Você já amou tanto uma pessoa que quis seu sangue? Eu já. Eu a amei. Não me julgue, leitor, eu a amei. Mas ela era a Sol, a Sol-menina, a Sol que não salvei, a Sol-sorridente, e não a Sol-mulher.

A lâmina corta seus intestinos. A lâmina resplandece em minhas mãos, brilhante, poderosa. A Sofia não precisaria sofrer nunca mais. Nunca mais.

— Não tenha medo do escuro, princesa. Estou aqui.

Dois anos. Dois anos ao lado de uma criança tão linda e confiante. Dois anos passaram-se desde o dia de seu nascimento. Sofia.

O prazer de ter sua vida nas minhas mãos não pode ser igualado a nada. A nenhum cachorro ou gato ou pássaro, ou ao pescoço da Sol em minhas mãos. Não pedi para ela nascer. Não pedi. Então, não há motivo para estar aqui, princesinha.

O amor da Sol por essa criança é injustificável. Sofia é como um cachorro solto e descontrolado. Não há porquê amá-la. A morte é a melhor saída. Não pedi para que nascesse e só percebi agora que devo matá-la. É minha tarefa.

Impulsionei a faca com as duas mãos contra sua barriga e seus olhos esbugalham-se, vermelhos, chorando rios de sangue.

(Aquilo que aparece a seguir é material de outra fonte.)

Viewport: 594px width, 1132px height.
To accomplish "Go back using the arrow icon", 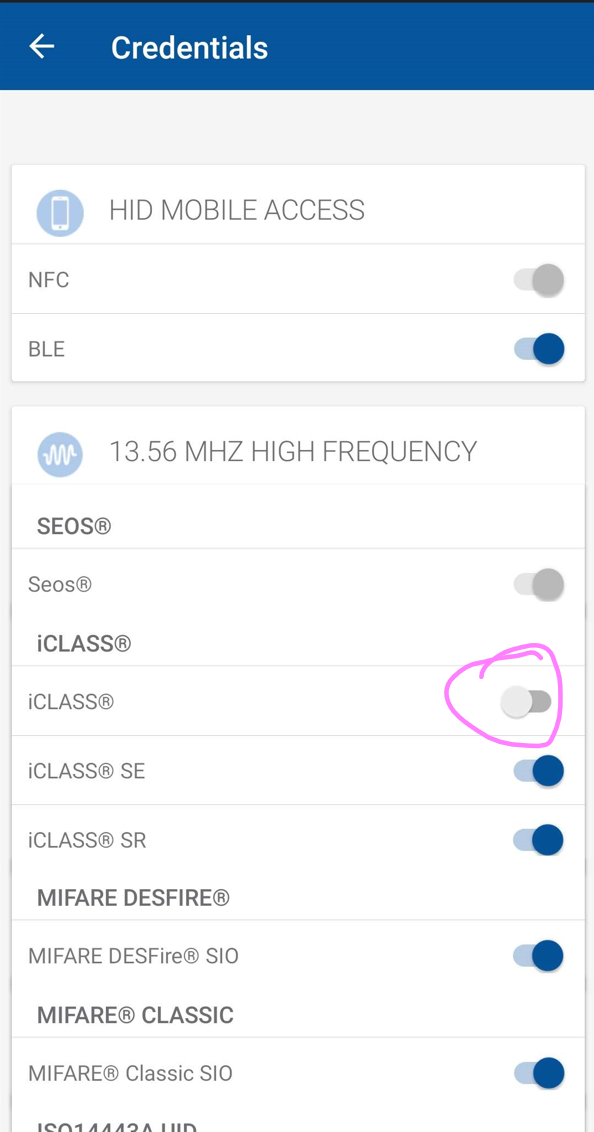I will 42,47.
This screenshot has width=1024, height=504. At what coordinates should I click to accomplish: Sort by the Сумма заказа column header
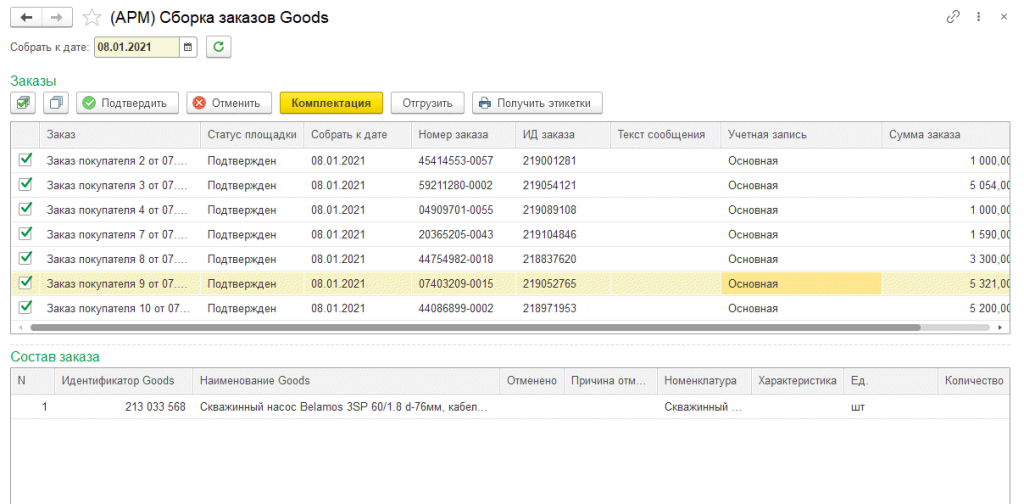924,135
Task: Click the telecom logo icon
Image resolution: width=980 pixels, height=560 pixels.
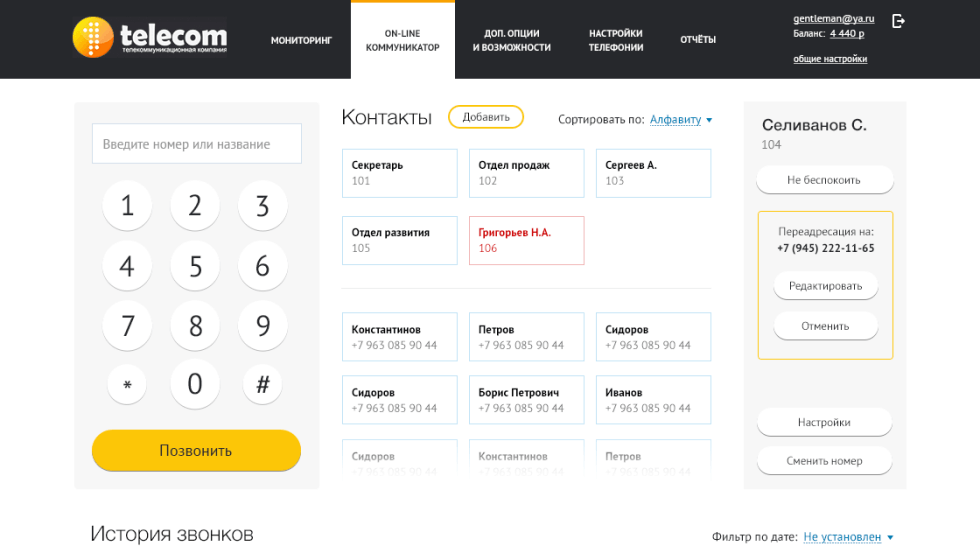Action: coord(93,37)
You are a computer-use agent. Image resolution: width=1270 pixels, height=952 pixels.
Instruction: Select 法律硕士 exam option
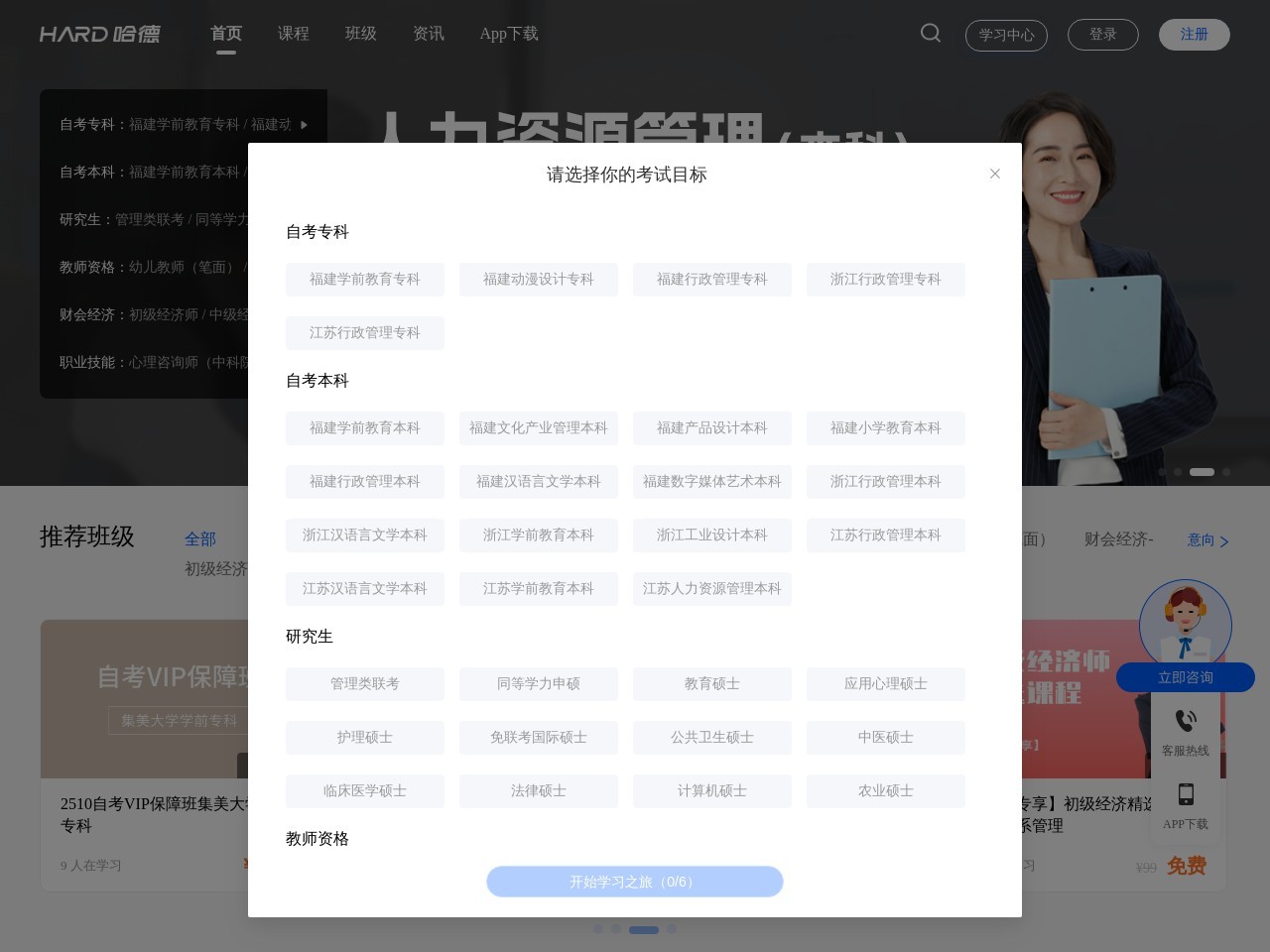tap(538, 790)
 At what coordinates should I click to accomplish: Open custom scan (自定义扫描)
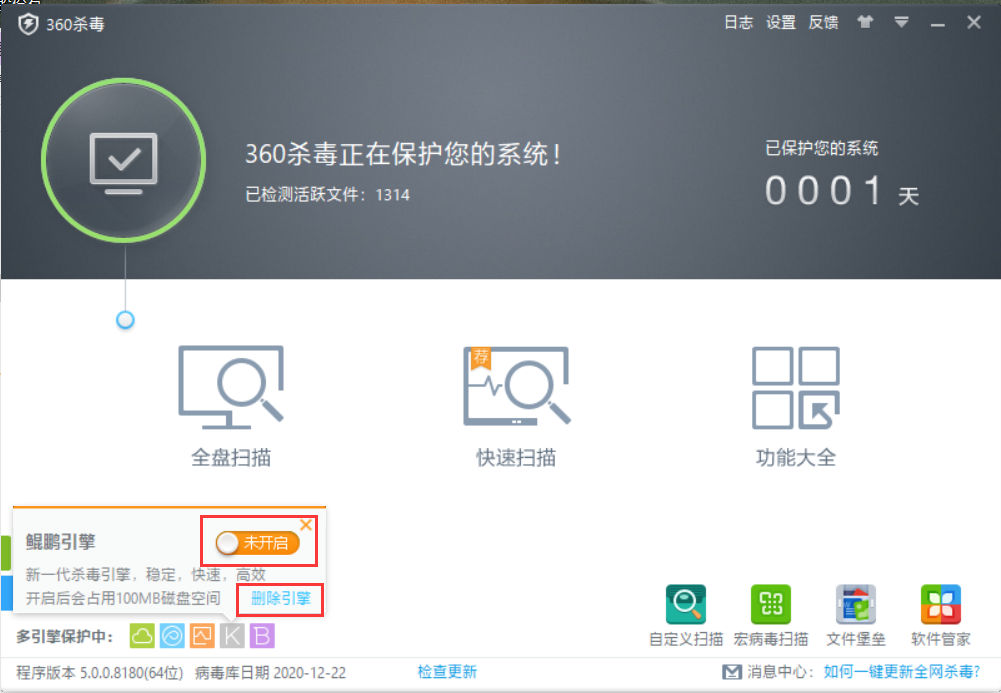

Eu a amei. A ninfa solar entenderá meus motivos. Amei-a conforme meus padrões. Amei-a por dois anos, já não está bom? Quando Sofia incorporou toda a alegria da Sol em seus poros? Quando?

Eu a amo, logo a matei. E, farei o mesmo com quem estiver contra. Dois anos e já quis imitar os trejeitos da mãe. Dois anos e suas ondas negras-alaranjadas eram indistinguíveis às da Sol.

Não suportaria mais um segundo colocando-a para dormir. Olhando em seu breu negro a foto da minha alma. Sofia, o escuro já se foi.

Seu rosto tornou-se fosco. Poderia ser uma "das boas". Porém preferiu ser a Sol, quis ser igual a ela. Mesmas ondas, apesar de negras, eram, por dentro, alaranjadas. Mesmo olhar mortífero. Estava morta. O que poderia fazer? Merda. Merda.

Minha mulher compreenderia no final, a necessidade da sua morte. Entenderia o meu amor por ela. Como a amo. Como seu cheiro atiça meus hormônios. Como meu coração ainda bate três vezes mais rápido quando suas mãos acariciam meu couro cabeludo.

Um laço inseparável amoroso. Forte. Um magnetismo sem igual. Sol me perdoaria, certeza.

Não havia espaço para o talvez dessa vez. Não havia espaço para as incertezas do espelho. Não havia espaço para respostas abstratas. Shots ou livros. Miados ou latidos.

Um som me perturbava. Estava suando frio. Eu a havia matado. Eu, no delírio, havia matado nossa família. Seus lábios estão banhados por sangue. O calor do corpo dispersando-se pelo ambiente. Seus olhos estão abertos, obscuros.

Sofia sabe o que fiz. Abaixei suas pálpebras e delineei seus contornos com os dedos.

— Ah, S-Sofia. Ou seria "Sol"?

A mãe havia ido à farmácia, comprar um remédio para cólica. O grande amor da minha vida entenderia. O grande amor da minha vida me perdoaria diferentemente de você, leitor.

Minhas mãos foram de encontro ao pescoço da menina.

— A culpa é sua! — Apertava mais e mais e mais. Algumas lágrimas trilhavam até minha boca. A culpa é dessa idiota morta aqui! A culpa é dela! A culpa é dela! Não pedi para que nascesse. Perdi meu grande amor para esse projeto de Sol.

— Tiago? — Minha pequena estava ali. Intacta. De vestido branco e com uma sacola plástica mas mãos. Olhos enormes, marejando-se. — O q-que.. O que...

Soluçou, soluçou, chorando aos pés da cama. Retirei as mãos da Sofia, colocando-as nas costas da Sol. Ela entenderia. Ela entenderia?